His cheerful little list was a prediction of what will happen on day one of the London Mayor's congestion charges and he could look happy because presumably Londoners will blame Red Ken rather than our off pink and increasingly not very Green Labour Government. But of course there are no barriers, just cameras placed strategically around the city taking pictures of number plates as vehicles enter the charge zone. Congestion charging is just a bit too daring for the government, too offensive to millions of voters. But that doesn't mean they think it is actually a bad thing. The government got transport wrong from the very beginning when Tony Blair told his cabinet that transport was not a priority, that it didn't matter very much.
But he did. And then he compounded the error by putting John Prescott in charge. Followed by Stephen Byers. The failed chaotic state that was the department of transport then descended into civil war.
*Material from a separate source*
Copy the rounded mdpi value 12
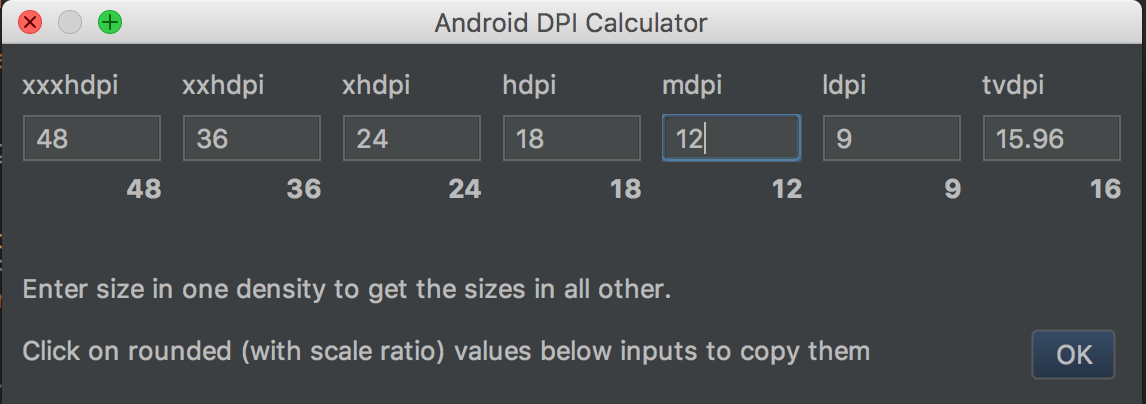1146x404 pixels. pos(786,189)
It was not a happy time. Ditching the car keys John may have two jags while Stephen Byers can't drive but they both started with the simple premise that too many of us drive and more of us should use public transport. But whenever either of them proposed anything to force people out of their cars Downing Street blocked it. So they fell back on the rather vain hope that by making the railways better they would tempt people to throw their car keys out of the window.
It probably wouldn't have worked. But we'll never know because the railways got considerably worse. They couldn't cope with the real number of passengers travelling so meeting the government's inflated targets was simply daft. Then along came Alistair Darling. Not for him a grandiose plan to cut pollution levels and make Britain a safer and more pleasant place to live. His job isn't even to get the country moving again. No, he's there to stop the transport system being Labour's biggest electoral liability. The strategy is to take lots of pain, bad headlines and ridicule now, and hope that it will pay dividends in a couple of years time. So cutting back trains sounds silly, but the idea is you get rid of slower obscure routes (I hear the Port Talbot to Poole line may not have long for this world) so mainline trains don't have to queue up behind. Stalking horse At first glance Mr Darling has abandoned the Canute-like attempt to stop the steady increase in road traffic, abandoning plans to cut congestion. But the suspicion remains that Ken's charges are a stalking horse, something the government can deplore and then introduce in every city in the land when Ken has suffered the political pain and teething troubles.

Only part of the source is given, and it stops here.